Segment Start: Input material

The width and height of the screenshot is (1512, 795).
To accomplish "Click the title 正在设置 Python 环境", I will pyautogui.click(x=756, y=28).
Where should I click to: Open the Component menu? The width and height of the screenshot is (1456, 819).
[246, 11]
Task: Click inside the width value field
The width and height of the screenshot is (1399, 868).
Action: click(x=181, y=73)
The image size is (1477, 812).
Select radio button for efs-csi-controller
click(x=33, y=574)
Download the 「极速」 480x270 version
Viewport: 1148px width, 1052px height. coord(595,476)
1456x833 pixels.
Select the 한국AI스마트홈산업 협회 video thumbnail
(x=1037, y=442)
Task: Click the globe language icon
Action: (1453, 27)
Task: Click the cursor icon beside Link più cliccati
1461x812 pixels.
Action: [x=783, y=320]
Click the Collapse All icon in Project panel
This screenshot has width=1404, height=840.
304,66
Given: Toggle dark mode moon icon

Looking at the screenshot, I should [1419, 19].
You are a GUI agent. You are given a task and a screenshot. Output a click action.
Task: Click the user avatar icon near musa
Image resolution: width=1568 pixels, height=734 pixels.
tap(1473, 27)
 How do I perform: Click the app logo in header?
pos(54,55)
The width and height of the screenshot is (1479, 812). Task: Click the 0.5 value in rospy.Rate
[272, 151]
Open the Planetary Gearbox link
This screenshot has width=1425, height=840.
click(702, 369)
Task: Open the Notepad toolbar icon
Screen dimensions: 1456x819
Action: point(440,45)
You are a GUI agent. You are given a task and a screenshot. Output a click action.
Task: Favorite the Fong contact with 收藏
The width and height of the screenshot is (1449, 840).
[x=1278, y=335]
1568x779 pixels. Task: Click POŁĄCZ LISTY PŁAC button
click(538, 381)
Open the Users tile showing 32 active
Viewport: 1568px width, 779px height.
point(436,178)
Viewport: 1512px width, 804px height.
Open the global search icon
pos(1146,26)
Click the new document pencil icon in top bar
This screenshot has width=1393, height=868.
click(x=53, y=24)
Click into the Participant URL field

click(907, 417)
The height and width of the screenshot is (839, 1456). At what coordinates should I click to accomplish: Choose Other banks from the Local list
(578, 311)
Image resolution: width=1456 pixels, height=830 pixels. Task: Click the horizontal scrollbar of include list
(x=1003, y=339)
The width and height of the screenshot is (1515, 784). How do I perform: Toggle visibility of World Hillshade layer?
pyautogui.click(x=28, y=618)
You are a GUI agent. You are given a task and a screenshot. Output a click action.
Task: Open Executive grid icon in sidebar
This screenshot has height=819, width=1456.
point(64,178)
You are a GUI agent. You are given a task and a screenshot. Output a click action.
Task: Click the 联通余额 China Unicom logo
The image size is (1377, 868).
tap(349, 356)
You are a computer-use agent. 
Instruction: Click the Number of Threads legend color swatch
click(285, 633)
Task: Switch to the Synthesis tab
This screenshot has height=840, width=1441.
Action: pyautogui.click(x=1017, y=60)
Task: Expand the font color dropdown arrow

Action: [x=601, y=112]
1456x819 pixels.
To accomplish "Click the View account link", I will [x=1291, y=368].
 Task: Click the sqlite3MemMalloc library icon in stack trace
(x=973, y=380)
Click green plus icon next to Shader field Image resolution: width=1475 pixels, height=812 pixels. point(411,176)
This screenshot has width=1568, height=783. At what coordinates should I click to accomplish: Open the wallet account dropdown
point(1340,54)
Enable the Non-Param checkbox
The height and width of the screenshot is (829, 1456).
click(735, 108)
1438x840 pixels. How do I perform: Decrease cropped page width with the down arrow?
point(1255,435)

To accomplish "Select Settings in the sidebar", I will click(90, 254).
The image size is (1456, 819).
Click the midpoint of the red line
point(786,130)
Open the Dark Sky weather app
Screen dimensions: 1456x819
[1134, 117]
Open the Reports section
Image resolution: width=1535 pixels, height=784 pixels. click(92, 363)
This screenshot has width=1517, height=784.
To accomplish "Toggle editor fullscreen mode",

Segment End: Input material

What is needed —
Quote the data in full, keeping each word unchanged.

Written response —
The width and height of the screenshot is (1512, 795).
To accomplish "Click the title 正在设置 Python 环境", I will pyautogui.click(x=756, y=28).
Where should I click to: Open the Component menu? The width and height of the screenshot is (1456, 819).
[246, 11]
Task: Click inside the width value field
The width and height of the screenshot is (1399, 868).
Action: click(x=181, y=73)
The image size is (1477, 812).
Select radio button for efs-csi-controller
click(x=33, y=574)
Download the 「极速」 480x270 version
Viewport: 1148px width, 1052px height. coord(595,476)
1456x833 pixels.
Select the 한국AI스마트홈산업 협회 video thumbnail
(x=1037, y=442)
Task: Click the globe language icon
Action: (1453, 27)
Task: Click the cursor icon beside Link più cliccati
1461x812 pixels.
Action: [x=783, y=320]
Click the Collapse All icon in Project panel
This screenshot has width=1404, height=840.
304,66
Given: Toggle dark mode moon icon

Looking at the screenshot, I should [1419, 19].
You are a GUI agent. You are given a task and a screenshot. Output a click action.
Task: Click the user avatar icon near musa
Image resolution: width=1568 pixels, height=734 pixels.
tap(1473, 27)
 How do I perform: Click the app logo in header?
pos(54,55)
The width and height of the screenshot is (1479, 812). Task: Click the 0.5 value in rospy.Rate
[272, 151]
Open the Planetary Gearbox link
This screenshot has width=1425, height=840.
click(702, 369)
Task: Open the Notepad toolbar icon
Screen dimensions: 1456x819
Action: point(440,45)
You are a GUI agent. You are given a task and a screenshot. Output a click action.
Task: Favorite the Fong contact with 收藏
The width and height of the screenshot is (1449, 840).
[x=1278, y=335]
1568x779 pixels. Task: Click POŁĄCZ LISTY PŁAC button
click(538, 381)
Open the Users tile showing 32 active
Viewport: 1568px width, 779px height.
point(436,178)
Viewport: 1512px width, 804px height.
Open the global search icon
pos(1146,26)
Click the new document pencil icon in top bar
This screenshot has width=1393, height=868.
click(x=53, y=24)
Click into the Participant URL field

click(907, 417)
The height and width of the screenshot is (839, 1456). At what coordinates should I click to accomplish: Choose Other banks from the Local list
(578, 311)
Image resolution: width=1456 pixels, height=830 pixels. Task: Click the horizontal scrollbar of include list
(x=1003, y=339)
The width and height of the screenshot is (1515, 784). How do I perform: Toggle visibility of World Hillshade layer?
pyautogui.click(x=28, y=618)
You are a GUI agent. You are given a task and a screenshot. Output a click action.
Task: Open Executive grid icon in sidebar
This screenshot has height=819, width=1456.
point(64,178)
You are a GUI agent. You are given a task and a screenshot. Output a click action.
Task: Click the 联通余额 China Unicom logo
The image size is (1377, 868).
tap(349, 356)
You are a computer-use agent. 
Instruction: Click the Number of Threads legend color swatch
click(285, 633)
Task: Switch to the Synthesis tab
This screenshot has height=840, width=1441.
Action: pyautogui.click(x=1017, y=60)
Task: Expand the font color dropdown arrow

Action: [x=601, y=112]
1456x819 pixels.
To accomplish "Click the View account link", I will [x=1291, y=368].
 Task: Click the sqlite3MemMalloc library icon in stack trace
(x=973, y=380)
Click green plus icon next to Shader field Image resolution: width=1475 pixels, height=812 pixels. point(411,176)
This screenshot has width=1568, height=783. At what coordinates should I click to accomplish: Open the wallet account dropdown
point(1340,54)
Enable the Non-Param checkbox
The height and width of the screenshot is (829, 1456).
click(735, 108)
1438x840 pixels. How do I perform: Decrease cropped page width with the down arrow?
point(1255,435)

To accomplish "Select Settings in the sidebar", I will click(90, 254).
The image size is (1456, 819).
Click the midpoint of the red line
point(786,130)
Open the Dark Sky weather app
Screen dimensions: 1456x819
[1134, 117]
Open the Reports section
Image resolution: width=1535 pixels, height=784 pixels. click(92, 363)
This screenshot has width=1517, height=784.
To accomplish "Toggle editor fullscreen mode",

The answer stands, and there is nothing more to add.